[AIM OF THE EXERCISE] Copy verbatim the span of lines beginning at the line that contains "The image size is (1285, 854)." and ending with the final line of the data. Exclude pictures from the copy.
#####
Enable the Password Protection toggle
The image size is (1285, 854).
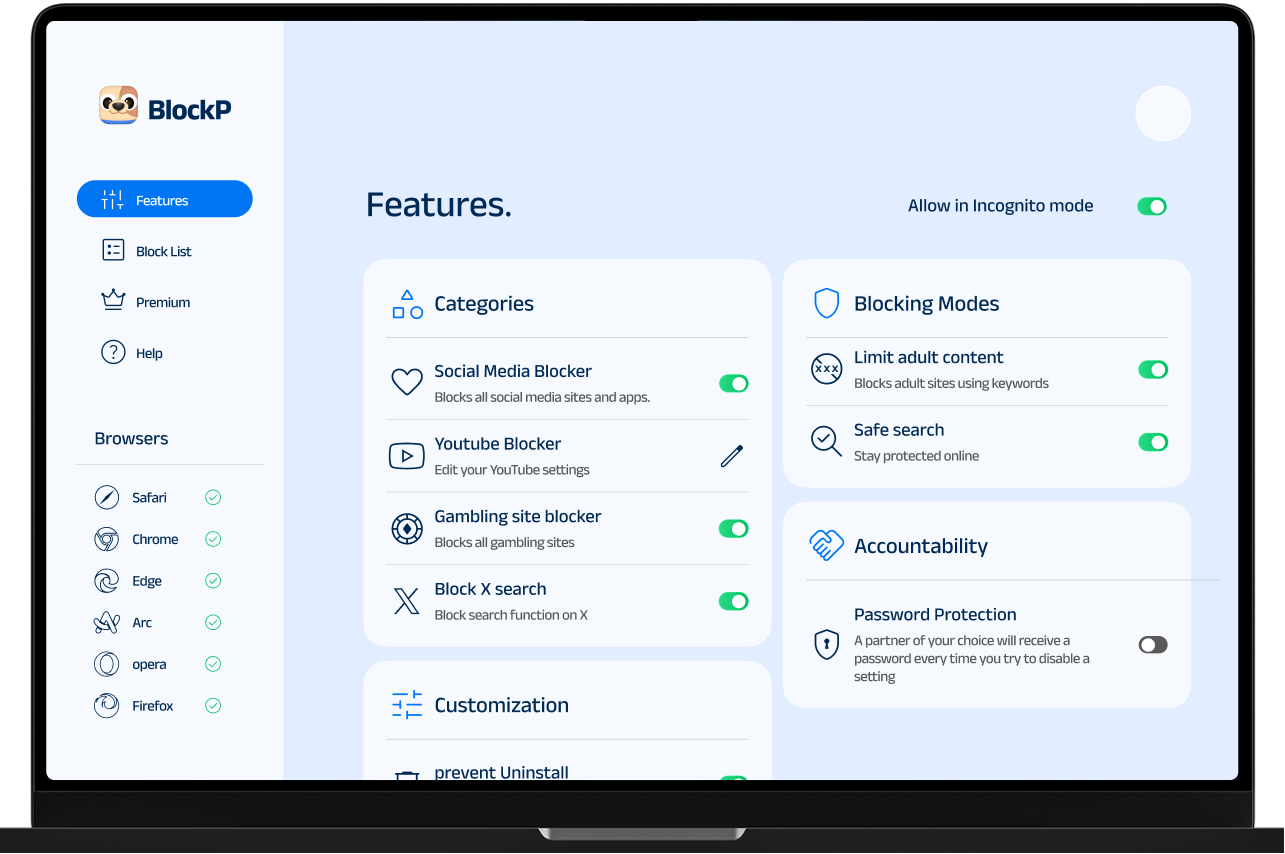point(1153,645)
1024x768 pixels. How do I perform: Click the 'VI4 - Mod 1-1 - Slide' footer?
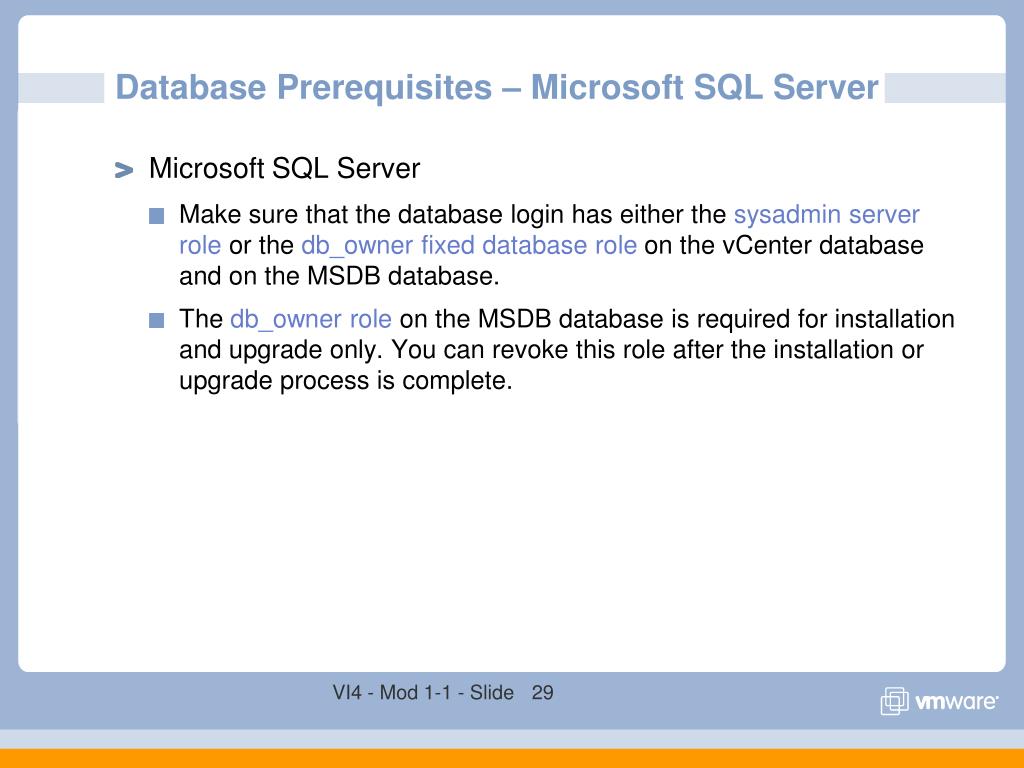(423, 692)
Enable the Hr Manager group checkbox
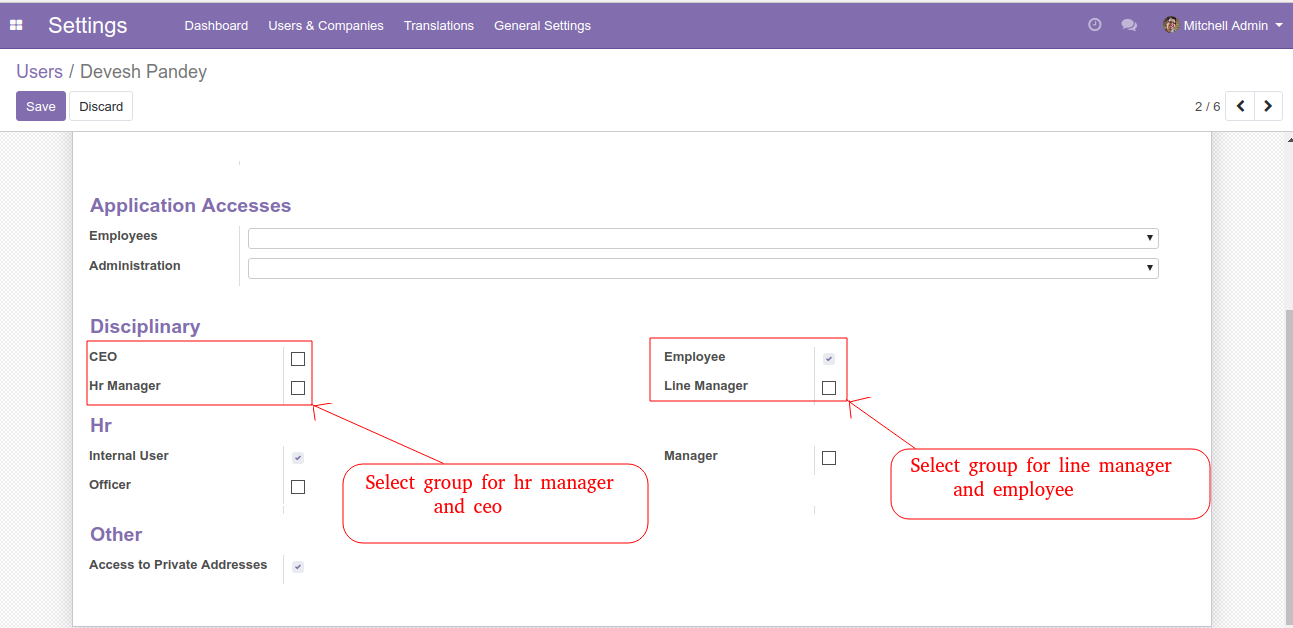Viewport: 1293px width, 628px height. tap(829, 458)
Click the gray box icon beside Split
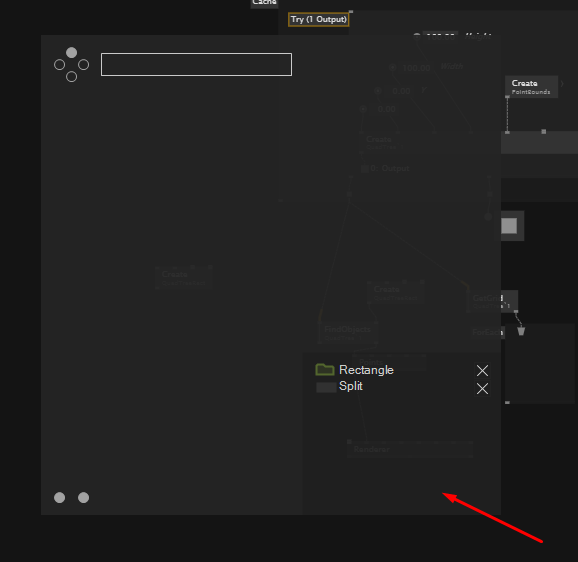Screen dimensions: 578x562 (326, 387)
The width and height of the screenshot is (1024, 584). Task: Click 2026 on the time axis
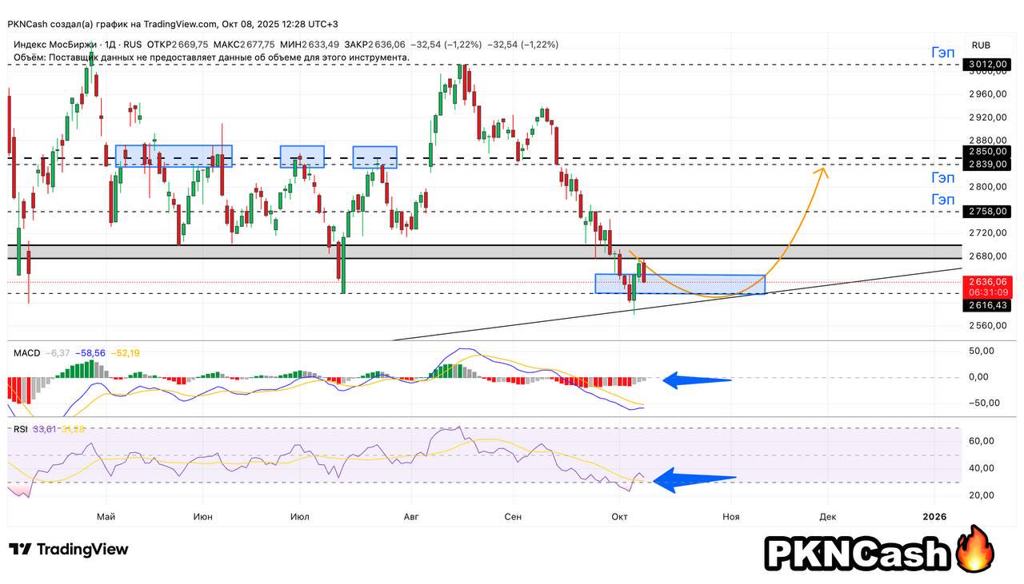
#####
[TASK OUTPUT]
The image size is (1285, 854).
point(1153,645)
1024x768 pixels. How do I perform: Click the 'VI4 - Mod 1-1 - Slide' footer?
(423, 692)
Enable the Hr Manager group checkbox
Viewport: 1293px width, 628px height. tap(829, 458)
Click the gray box icon beside Split
Screen dimensions: 578x562 (326, 387)
The width and height of the screenshot is (1024, 584). Task: Click 2026 on the time axis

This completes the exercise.